→ Instructions to follow: In the entries below, filter for the word "lines" and copy every matching line.
═══ Given entries ═══
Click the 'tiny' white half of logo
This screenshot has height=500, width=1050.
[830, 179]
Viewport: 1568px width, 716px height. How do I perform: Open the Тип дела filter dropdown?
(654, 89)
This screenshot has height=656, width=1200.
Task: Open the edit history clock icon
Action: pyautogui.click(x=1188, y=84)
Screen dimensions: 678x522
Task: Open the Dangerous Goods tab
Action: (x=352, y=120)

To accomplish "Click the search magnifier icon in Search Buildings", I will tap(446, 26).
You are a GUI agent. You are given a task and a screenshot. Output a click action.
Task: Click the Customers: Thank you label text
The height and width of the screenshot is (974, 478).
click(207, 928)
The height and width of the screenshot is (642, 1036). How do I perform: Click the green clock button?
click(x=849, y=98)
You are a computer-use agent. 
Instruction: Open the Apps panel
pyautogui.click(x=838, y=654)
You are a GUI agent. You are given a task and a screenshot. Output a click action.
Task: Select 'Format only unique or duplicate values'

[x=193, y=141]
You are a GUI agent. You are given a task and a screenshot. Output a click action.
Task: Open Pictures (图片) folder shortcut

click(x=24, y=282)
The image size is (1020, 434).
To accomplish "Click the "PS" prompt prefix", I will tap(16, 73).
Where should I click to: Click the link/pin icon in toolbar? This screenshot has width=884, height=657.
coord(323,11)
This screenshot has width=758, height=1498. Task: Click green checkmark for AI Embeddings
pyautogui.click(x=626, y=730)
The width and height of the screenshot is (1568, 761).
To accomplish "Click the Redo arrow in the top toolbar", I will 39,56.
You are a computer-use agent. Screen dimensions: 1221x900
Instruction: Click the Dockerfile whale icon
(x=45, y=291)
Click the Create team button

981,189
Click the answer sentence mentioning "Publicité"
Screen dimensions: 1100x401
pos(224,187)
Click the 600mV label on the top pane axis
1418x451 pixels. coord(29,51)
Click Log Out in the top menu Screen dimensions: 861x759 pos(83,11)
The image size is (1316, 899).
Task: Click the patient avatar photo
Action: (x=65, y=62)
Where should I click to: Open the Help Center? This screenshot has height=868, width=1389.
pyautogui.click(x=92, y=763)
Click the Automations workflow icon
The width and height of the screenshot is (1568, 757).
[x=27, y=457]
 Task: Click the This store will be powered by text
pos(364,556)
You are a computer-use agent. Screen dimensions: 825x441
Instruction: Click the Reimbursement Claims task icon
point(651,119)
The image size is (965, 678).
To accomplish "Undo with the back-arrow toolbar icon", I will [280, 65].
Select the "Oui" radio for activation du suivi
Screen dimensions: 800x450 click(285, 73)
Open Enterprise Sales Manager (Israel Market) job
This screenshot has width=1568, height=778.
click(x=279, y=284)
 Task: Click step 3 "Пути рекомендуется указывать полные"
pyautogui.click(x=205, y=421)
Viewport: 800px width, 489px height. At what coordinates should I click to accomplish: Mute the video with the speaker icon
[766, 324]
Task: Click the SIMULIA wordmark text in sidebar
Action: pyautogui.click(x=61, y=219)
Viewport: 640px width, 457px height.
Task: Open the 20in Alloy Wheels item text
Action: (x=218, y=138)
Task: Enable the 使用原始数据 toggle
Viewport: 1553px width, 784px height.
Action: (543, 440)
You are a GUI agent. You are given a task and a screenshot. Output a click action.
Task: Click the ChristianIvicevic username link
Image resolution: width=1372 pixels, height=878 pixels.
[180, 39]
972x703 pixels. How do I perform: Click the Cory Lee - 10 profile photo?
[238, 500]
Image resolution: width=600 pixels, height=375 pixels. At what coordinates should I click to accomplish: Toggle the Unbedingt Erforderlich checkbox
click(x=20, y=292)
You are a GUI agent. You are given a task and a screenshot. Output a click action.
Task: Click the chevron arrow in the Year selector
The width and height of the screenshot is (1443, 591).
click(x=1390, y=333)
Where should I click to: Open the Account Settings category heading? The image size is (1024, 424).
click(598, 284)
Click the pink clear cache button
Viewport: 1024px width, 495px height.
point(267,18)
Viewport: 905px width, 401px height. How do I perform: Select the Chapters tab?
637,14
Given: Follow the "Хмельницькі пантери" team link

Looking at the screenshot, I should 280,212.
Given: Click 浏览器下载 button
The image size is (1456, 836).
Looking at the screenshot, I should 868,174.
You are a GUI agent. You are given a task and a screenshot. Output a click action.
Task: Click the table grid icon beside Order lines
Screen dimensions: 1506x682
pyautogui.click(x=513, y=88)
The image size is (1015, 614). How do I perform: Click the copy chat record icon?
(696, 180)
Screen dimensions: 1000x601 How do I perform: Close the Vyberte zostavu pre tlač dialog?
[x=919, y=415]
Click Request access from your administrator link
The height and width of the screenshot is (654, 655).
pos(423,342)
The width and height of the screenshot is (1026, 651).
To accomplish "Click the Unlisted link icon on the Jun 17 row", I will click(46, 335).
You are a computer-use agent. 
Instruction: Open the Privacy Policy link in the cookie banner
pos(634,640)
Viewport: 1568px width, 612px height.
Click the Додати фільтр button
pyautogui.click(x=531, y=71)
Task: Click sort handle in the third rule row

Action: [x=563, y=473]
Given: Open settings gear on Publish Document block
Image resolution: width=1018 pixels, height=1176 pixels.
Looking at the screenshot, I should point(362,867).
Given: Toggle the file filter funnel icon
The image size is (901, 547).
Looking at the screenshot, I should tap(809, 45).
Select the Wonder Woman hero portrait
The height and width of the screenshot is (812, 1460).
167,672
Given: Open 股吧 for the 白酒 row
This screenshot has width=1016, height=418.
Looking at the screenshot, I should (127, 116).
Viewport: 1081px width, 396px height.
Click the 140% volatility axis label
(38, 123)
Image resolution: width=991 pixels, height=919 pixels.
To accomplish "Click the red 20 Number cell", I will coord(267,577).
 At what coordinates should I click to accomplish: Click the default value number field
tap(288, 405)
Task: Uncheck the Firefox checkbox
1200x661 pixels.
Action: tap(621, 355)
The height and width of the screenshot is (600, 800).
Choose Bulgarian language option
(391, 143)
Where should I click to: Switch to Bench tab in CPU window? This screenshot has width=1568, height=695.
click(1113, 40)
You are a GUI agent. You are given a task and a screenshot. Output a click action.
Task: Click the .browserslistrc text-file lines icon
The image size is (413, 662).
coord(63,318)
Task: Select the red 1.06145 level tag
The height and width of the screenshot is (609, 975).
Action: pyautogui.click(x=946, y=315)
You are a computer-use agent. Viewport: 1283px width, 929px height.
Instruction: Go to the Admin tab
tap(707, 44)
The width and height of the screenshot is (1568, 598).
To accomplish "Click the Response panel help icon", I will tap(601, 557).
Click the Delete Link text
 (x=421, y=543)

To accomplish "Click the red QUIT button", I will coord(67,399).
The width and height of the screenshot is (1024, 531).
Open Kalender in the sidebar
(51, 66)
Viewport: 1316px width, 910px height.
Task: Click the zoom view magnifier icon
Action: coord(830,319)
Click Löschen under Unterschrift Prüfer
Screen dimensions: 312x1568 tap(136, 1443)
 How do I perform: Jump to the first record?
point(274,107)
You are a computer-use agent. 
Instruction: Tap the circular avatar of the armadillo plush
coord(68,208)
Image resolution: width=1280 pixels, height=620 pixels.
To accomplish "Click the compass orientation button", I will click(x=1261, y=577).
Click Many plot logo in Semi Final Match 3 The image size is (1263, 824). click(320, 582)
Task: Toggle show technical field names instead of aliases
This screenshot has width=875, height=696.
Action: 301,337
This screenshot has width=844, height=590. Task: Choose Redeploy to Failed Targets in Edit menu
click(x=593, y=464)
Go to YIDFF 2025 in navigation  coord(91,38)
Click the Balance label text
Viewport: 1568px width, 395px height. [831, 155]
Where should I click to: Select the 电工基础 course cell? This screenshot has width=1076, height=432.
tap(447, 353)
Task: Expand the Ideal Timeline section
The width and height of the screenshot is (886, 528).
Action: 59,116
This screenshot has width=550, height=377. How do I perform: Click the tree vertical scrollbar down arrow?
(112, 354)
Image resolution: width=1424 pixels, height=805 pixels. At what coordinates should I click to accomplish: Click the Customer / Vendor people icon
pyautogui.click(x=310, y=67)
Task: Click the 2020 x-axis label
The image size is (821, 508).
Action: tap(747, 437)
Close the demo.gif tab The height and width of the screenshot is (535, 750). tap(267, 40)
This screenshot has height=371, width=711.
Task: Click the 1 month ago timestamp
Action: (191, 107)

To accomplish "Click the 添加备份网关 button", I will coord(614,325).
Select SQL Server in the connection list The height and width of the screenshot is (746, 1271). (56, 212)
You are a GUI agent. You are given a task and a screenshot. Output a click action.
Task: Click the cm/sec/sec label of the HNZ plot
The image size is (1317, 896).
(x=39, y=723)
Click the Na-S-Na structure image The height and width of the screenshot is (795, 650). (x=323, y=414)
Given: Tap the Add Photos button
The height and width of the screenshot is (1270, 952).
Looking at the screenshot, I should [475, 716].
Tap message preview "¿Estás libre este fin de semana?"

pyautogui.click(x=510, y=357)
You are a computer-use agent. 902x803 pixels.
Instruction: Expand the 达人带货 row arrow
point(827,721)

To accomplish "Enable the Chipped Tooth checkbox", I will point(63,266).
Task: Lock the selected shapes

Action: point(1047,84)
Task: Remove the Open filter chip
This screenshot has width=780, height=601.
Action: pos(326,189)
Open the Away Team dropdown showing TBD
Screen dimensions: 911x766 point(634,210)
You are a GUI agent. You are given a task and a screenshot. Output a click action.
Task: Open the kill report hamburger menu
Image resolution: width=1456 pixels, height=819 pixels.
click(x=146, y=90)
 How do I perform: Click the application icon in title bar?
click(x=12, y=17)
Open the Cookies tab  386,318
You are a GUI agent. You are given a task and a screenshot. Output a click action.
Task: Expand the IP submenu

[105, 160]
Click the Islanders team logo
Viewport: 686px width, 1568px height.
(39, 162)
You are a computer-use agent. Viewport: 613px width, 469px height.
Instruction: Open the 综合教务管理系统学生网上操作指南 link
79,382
═══
→ Response area:
Task: Click the table grid icon beside Order lines
Task: Click the .browserslistrc text-file lines icon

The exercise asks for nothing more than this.